[Data for this exercise]

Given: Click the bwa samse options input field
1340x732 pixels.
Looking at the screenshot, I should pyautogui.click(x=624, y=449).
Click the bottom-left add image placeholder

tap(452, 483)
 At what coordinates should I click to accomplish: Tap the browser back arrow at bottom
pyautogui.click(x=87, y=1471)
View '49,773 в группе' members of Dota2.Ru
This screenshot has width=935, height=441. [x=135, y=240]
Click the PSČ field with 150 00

[/Data for this exercise]

▶ **Your task**:
Set down, unchanged, the line that contains "View '49,773 в группе' members of Dota2.Ru" together with every later line in the records, through the last one.

▶ **Completed task**:
View '49,773 в группе' members of Dota2.Ru
This screenshot has width=935, height=441. [x=135, y=240]
Click the PSČ field with 150 00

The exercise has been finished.